Member of the Vermont Senate
- In office 1990–1994

Member of the Vermont House of Representatives
- In office 1978–1986

Personal details
- Born: Althea Przybylo October 9, 1946 Chicago, Illinois, U.S.
- Died: August 30, 2012 (aged 65) Colchester, Vermont, U.S.
- Party: Democratic
- Alma mater: Saint Louis University (BA) Harvard Kennedy School (MPA) University of Vermont (MA) Vermont Law and Graduate School (JD) International House World Organisation (teaching certificate)

= Althea Kroger =

American politician (1919–2011)

Althea Przybylo Kroger (October 9, 1946 – August 30, 2012) was an American politician and judge. She served as a member of the Vermont House of Representatives and Vermont Senate and as an assistant judge of Chittenden County.

==Early life and education==
Kroger was born in Chicago, Illinois on October 9, 1946. She attended St. Helen's Polish Catholic elementary school, graduating in 1960. She attended the Mount St. Mary high school in St. Charles, Illinois, graduating in 1964.

Kroger attended St. Louis University, graduating in 1969 from with a bachelor's degree in psychology. At the university, she met Joe Kroger, whom she married in 1969. The Krogers moved to Toronto, Canada where Joe received his doctorate in theology. Around this time, Althea gave birth to their son Andrew.

After Joe Kroger became a professor in theology at Saint Michael's College, the Krogers moved to the state of Vermont.

From 1975 through 1977, Kroger served as acting chairman of the Essex Junction Planning Commission. The village trustees of the Essex Junction later appointed her to the Chittenden County Regional Planning Commission. Kroger participated in social justice activism, particularly on women's rights. Kroger would hold a number of appointed offices over the years, including serving for six years on the board of trustees of the University of Vermont.

Kroger continued her education, receiving a certificate in Polish Language and Culture from Jagiellonian University in 1983, a master's degree in political science from the University of Vermont in 1985, a Juris Doctor from the Vermont Law School in 1988, and a masters in public administration from Harvard University's John F. Kennedy School of Government. During her time at Harvard, Kroger co-taught a course with Shirley Williams on women in politics.

==Vermont House==
In 1978, Kroger won election to the Vermont House of Representatives. She had run a grassroots campaign in a competitive race. She served two four terms. She was a member of the Judiciary Committee and later was on the Appropriations Committee. For two terms, she was Democratic assistant leader, a whip role.
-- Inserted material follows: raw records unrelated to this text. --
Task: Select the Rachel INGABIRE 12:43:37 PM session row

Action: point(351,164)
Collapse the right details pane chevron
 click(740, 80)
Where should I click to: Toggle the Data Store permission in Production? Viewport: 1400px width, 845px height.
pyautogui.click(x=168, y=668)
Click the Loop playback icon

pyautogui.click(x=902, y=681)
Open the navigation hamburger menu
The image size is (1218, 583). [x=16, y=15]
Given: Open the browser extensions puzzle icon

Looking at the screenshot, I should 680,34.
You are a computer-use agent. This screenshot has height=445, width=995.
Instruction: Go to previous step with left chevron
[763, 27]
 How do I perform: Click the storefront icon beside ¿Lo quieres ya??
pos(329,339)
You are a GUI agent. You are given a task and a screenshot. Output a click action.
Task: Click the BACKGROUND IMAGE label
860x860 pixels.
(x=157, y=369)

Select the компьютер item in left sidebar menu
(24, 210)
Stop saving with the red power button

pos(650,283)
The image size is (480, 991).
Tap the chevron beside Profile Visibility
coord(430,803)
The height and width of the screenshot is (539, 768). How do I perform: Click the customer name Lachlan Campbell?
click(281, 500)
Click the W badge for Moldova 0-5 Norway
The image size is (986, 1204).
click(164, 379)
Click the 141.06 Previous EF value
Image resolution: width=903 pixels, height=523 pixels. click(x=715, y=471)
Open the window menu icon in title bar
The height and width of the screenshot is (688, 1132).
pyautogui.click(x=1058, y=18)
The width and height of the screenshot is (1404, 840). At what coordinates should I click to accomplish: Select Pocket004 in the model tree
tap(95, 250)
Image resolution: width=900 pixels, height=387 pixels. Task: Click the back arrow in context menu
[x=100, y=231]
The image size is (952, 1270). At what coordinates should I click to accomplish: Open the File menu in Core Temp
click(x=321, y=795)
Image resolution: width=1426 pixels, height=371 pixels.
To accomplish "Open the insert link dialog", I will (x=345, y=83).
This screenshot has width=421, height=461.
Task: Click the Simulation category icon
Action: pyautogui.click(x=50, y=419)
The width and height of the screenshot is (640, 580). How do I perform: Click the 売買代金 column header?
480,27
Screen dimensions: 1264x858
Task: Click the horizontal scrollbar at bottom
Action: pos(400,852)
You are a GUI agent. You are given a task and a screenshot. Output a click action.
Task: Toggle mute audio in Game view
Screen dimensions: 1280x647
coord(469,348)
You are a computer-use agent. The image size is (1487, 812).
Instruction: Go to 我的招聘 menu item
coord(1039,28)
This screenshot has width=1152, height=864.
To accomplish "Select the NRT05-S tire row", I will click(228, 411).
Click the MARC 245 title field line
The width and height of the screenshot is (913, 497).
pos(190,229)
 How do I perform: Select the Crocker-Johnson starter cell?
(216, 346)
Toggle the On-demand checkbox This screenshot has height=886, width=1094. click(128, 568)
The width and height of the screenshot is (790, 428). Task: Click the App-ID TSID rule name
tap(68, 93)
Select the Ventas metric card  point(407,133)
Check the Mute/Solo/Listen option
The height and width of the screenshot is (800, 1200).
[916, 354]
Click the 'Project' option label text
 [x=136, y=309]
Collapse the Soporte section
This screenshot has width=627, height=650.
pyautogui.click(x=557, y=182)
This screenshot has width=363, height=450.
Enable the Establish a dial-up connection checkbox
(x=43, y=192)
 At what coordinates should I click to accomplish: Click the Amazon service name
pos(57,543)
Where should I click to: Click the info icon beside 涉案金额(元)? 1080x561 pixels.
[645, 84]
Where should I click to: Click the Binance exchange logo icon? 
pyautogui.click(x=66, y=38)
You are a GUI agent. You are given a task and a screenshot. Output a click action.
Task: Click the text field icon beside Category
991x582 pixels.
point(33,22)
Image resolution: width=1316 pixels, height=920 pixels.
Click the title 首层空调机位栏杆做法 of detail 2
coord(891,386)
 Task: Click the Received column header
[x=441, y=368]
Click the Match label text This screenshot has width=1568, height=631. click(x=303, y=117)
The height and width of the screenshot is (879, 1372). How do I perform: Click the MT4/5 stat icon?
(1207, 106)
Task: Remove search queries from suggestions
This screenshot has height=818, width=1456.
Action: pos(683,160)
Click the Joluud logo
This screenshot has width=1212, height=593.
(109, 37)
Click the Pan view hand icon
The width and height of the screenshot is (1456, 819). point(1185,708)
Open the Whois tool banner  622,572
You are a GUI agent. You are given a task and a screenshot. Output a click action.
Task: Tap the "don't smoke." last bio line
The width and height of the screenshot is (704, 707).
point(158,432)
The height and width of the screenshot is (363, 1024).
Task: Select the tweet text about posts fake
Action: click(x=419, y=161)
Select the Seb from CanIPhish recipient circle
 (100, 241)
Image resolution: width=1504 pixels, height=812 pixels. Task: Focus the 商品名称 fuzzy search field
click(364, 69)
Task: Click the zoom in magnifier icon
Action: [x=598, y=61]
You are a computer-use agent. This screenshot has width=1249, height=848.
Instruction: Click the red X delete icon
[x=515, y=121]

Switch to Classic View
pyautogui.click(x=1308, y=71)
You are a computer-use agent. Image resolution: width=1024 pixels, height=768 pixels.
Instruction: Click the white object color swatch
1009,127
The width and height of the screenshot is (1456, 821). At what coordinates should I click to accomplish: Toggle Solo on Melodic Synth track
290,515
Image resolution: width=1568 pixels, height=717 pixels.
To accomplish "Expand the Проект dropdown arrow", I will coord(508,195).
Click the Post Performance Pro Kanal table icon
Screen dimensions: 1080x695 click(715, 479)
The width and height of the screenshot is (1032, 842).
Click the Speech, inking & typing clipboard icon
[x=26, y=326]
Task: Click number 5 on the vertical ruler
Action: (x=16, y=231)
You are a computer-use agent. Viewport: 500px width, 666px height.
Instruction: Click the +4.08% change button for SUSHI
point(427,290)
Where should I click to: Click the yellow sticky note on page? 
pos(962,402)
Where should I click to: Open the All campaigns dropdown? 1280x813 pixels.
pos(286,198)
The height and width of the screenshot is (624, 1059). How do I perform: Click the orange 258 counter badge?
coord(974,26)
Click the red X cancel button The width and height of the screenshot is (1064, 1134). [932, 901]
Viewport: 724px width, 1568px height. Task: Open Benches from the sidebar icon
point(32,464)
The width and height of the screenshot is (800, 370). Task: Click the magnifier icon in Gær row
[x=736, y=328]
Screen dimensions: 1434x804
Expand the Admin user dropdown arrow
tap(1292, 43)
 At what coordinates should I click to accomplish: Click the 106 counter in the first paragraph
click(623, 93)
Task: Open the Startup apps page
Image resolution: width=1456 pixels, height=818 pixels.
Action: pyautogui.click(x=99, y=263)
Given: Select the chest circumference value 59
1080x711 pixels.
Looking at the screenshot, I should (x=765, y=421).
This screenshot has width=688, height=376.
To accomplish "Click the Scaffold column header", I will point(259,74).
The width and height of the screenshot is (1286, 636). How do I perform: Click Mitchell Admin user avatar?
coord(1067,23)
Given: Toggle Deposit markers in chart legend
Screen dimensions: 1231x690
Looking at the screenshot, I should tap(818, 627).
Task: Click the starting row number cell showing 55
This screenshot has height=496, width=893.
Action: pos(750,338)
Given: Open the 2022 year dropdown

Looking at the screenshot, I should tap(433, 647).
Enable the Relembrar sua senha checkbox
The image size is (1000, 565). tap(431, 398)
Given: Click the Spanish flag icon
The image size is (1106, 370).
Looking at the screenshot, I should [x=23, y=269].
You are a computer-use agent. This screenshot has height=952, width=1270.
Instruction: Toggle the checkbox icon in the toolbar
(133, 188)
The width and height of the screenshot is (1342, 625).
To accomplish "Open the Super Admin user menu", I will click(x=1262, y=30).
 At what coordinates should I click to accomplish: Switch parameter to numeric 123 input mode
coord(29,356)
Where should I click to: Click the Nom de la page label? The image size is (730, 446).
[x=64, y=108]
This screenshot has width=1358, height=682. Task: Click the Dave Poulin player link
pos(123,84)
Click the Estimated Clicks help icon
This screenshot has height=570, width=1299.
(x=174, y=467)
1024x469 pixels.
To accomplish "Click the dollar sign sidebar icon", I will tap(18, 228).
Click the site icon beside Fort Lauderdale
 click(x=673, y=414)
Among her prime focuses as a legislator was increasing state aid to low income individuals and the elderly. On this, she supported increasing funding for Vermont Aid to Needy Families with Children, proposed legislation to allow the state to grant tax breaks on property tax to senior citizens, and was supportive of the Independence Fund (which provided funding for alternatives to nursing home care). She also supported increased funding of higher education and services related to mental health and special education.

Kroger proposed legislation aimed at making the state's Lobbyist Disclosure Law stronger. She championed the creation of legislation allowing anyone over the age of 18 to establish an advance healthcare directive (living will). She co-sponsored legislation to ban corporal punishment at schools.

Kroger left the state house in order to attend law school.

==Vermont Senate==
In 1990, Kroger was elected to the Vermont Senate. She served two terms. During one of these terms, she was minority party assistant leader (whip). Coinciding with her time in the state senate, she served as moderator of Essex Junction from 1990 through 1994.

Kroger was the sponsor of successful legislation which increased funding affordable housing, created a prohibition on sex discrimination in public spaces, allowed workers to take uncompensated family leave, and required that insurance cover mammograms.

Kroger was chair of a conference committee for successful legislation to allow Burlington to redevelop lands on its Lake Champlain waterfront for cultural activities, arts education, water research facilities, and dining facilities.

==Judicial career==
In 1995, Kroger was elected an assistant judge of Chittenden County. In this position, she served as a judge on the family court judge and as Chittenden County Administrator. The state house considered impeaching her in 1996, launching an impeachment inquiry. In July 1997, in re:Kroger No. 96-495, the Vermont Supreme Court found that Kroger had perjured by giving false statements under oath in testimony before VACJ hearings and suspended Kroger from her judgeship for a year. In December 1997, Kroger resigned. The court reprimanded Kroger on August 31, 1998.

==Later life and death==
After resigning her judgeship, Kroger took a trip to Poland, after which she decided to move permanently to that country. In 1999, she received a certification to teach English as a second language from the International House World Organisation in Kraków. after which she founded and taught for ten years at the Althea Institute in Dębica.

In 1996, Kroger had been diagnosed with advanced colon cancer, but was able to successfully fight her ailment. In July 2012, she was diagnosed with aggressive lung cancer and bone cancer, which she died from on August 30, 2012.